* Start Data listing *

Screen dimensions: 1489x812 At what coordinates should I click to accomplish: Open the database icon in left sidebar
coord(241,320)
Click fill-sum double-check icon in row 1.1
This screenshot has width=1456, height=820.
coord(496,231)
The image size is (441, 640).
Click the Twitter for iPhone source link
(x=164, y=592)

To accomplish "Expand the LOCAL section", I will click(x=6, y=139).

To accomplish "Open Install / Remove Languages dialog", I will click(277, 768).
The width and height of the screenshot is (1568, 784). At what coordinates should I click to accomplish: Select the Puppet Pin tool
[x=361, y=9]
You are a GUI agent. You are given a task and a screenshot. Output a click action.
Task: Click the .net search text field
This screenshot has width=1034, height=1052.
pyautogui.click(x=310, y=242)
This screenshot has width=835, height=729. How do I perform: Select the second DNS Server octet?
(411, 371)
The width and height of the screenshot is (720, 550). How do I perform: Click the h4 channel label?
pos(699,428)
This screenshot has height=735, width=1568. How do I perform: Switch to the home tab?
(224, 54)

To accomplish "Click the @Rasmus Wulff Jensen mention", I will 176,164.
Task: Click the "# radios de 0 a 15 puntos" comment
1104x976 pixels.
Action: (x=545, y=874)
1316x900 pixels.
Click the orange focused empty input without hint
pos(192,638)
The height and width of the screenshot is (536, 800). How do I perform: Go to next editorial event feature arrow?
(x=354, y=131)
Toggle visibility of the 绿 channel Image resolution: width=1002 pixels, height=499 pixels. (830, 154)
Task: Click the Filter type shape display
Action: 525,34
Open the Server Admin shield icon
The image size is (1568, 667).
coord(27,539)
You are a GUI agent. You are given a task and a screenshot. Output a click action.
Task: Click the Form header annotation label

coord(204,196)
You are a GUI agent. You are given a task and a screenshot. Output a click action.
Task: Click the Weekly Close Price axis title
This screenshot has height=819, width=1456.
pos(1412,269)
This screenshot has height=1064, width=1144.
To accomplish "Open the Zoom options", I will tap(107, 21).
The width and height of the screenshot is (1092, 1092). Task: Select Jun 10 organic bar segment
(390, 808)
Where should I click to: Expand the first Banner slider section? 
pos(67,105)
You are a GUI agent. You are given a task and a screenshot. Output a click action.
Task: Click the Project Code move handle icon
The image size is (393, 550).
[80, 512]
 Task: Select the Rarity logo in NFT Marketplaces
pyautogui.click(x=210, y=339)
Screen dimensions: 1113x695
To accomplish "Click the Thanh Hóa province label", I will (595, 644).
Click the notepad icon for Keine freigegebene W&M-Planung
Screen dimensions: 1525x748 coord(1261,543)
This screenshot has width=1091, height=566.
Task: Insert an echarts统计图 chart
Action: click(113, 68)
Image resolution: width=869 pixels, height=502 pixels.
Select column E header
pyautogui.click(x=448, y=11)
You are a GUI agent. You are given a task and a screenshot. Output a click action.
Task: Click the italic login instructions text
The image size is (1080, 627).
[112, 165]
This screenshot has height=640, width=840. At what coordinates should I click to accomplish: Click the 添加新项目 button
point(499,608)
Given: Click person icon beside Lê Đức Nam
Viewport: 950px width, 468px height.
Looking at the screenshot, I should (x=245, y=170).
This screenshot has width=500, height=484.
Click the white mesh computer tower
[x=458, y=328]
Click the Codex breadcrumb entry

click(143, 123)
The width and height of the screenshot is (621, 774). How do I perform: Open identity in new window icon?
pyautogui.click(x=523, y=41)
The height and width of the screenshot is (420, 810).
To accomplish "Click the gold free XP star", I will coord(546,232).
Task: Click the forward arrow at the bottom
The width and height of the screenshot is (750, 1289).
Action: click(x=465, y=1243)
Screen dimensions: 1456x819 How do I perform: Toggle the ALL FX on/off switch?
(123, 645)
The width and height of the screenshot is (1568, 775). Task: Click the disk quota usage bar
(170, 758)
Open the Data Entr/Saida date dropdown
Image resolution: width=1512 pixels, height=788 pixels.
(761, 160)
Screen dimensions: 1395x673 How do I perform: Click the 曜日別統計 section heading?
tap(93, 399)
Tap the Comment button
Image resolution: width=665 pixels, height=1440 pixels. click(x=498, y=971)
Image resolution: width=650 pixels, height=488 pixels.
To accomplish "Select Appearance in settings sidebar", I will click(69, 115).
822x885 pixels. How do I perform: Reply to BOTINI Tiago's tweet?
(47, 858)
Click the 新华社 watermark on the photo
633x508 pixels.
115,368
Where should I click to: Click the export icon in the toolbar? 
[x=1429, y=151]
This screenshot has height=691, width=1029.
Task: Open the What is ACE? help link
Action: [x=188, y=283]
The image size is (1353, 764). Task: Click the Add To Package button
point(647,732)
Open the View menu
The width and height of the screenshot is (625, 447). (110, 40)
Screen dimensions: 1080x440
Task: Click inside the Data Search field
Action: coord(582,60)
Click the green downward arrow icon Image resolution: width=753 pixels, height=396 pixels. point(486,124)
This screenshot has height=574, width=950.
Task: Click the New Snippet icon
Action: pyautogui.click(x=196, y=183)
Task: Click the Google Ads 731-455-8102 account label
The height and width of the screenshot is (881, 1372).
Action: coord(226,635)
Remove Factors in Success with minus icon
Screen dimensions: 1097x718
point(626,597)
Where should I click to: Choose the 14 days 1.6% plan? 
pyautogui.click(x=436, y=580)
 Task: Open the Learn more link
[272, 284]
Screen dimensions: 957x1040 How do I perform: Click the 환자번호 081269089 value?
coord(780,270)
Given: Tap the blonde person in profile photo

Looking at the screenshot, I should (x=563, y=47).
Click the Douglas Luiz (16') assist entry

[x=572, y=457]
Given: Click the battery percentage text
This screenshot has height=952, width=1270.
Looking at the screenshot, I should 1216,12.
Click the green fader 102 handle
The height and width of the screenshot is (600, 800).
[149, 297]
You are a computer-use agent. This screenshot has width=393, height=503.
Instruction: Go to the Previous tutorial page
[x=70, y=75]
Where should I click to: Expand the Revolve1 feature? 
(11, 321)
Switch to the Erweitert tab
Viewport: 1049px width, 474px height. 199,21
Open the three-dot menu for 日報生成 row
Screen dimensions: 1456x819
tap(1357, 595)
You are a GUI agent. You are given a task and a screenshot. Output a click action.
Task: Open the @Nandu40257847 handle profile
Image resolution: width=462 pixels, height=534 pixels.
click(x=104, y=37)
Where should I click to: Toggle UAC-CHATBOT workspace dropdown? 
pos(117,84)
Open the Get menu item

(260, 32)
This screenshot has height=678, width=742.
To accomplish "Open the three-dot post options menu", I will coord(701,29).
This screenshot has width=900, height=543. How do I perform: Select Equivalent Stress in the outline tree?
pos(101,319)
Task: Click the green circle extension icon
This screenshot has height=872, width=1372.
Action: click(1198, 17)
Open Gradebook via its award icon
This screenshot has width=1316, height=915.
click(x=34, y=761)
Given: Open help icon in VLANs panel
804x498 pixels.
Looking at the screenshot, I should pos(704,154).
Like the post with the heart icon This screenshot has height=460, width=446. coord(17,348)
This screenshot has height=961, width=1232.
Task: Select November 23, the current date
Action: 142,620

* End Data listing *

Copy the lines word for word, beginning at the line that contains "Open the View menu" and stopping after the line that contains "pyautogui.click(x=436, y=580)".

■ **In response**
Open the View menu
The width and height of the screenshot is (625, 447). (110, 40)
Screen dimensions: 1080x440
Task: Click inside the Data Search field
Action: coord(582,60)
Click the green downward arrow icon Image resolution: width=753 pixels, height=396 pixels. point(486,124)
This screenshot has height=574, width=950.
Task: Click the New Snippet icon
Action: pyautogui.click(x=196, y=183)
Task: Click the Google Ads 731-455-8102 account label
The height and width of the screenshot is (881, 1372).
Action: coord(226,635)
Remove Factors in Success with minus icon
Screen dimensions: 1097x718
point(626,597)
Where should I click to: Choose the 14 days 1.6% plan? 
pyautogui.click(x=436, y=580)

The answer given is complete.